Question

In an experiment the angles are required to be measured using an instrument. 29 divisions of the main scale exactly coincide with the 30 divisions of the Vernier scale. If the smallest division of the main scale is half a degree then the least count of the instrument is
A. One minute
B. Half a minute
C. One degree
D. Half degree

Answer 1

Hint: In this question, the relation between the main scale division and Vernier scale division is already given. The value of 1 Main Scale Division is also given. So, by using the two parameters, we can find out the least count using the formula for the least count
Formula used:
For solving this question, we will be using the formula for the least count in the terms of VSD and MSD, i.e.,
Least count = 1MSD − 1VSD

Complete answer:
Before we start solving the question that is given to us, let us take a look at all the parameters that have been given to us in the above question
29 divisions of main scale coincide with 30 divisions of Vernier scale
1 MSD = ${{0.5}^{\circ }}$
So,
We have
$\Rightarrow 1V.S.D=\dfrac{29}{30}M.S.D$
Also,
As we know that
Least count = 1MSD − 1VSD
So,
By using the given parameters in the above formula
We have
 Least count = $1MSD-\dfrac{29}{30}MSD$
\[\Rightarrow Least\text{ }count=\dfrac{1}{30}MSD\]
\[\Rightarrow Least\text{ }count=\dfrac{1}{30}\times {{0.5}^{\circ }}\]
\[\Rightarrow Least\text{ }count=\dfrac{1}{30}\times 30\min \]
\[\Rightarrow Least\text{ }count=1\min \]
So, If the smallest division of the main scale is half a degree then the least count of the instrument is 1 min.

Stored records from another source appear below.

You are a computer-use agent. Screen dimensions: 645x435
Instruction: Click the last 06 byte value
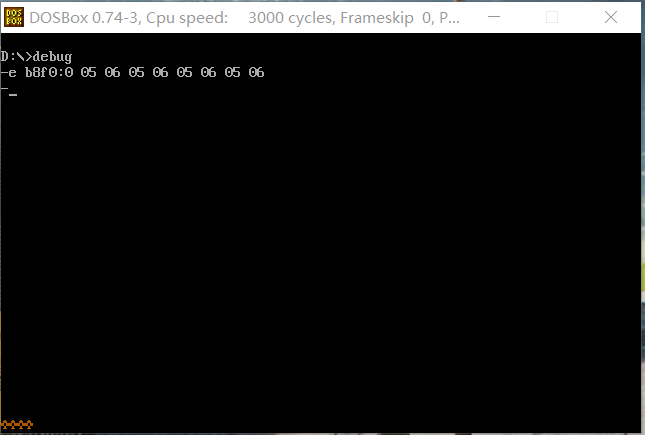click(x=256, y=72)
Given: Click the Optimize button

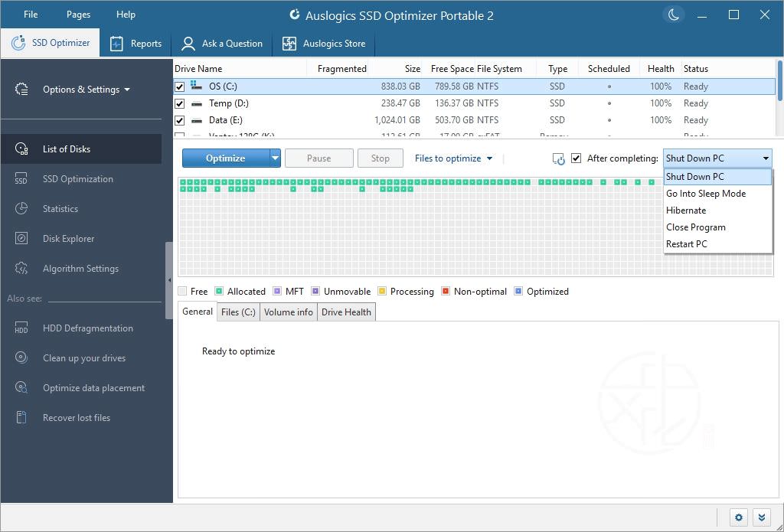Looking at the screenshot, I should coord(224,158).
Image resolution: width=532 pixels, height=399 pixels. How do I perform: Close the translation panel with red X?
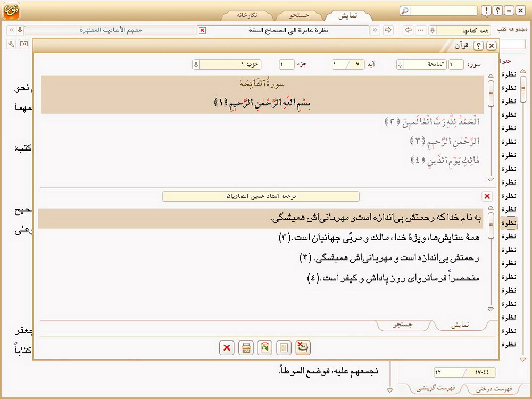[x=487, y=196]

So, the correct answer to this question is Option – A, i.e., One Minute .

Note:
A Vernier scale is a visual aid that uses mechanical interpolation to take an exact measurement reading between two graduation marks on a linear scale, thus increasing precision and reducing measurement uncertainty by using Vernier acuity to minimise human error in estimation.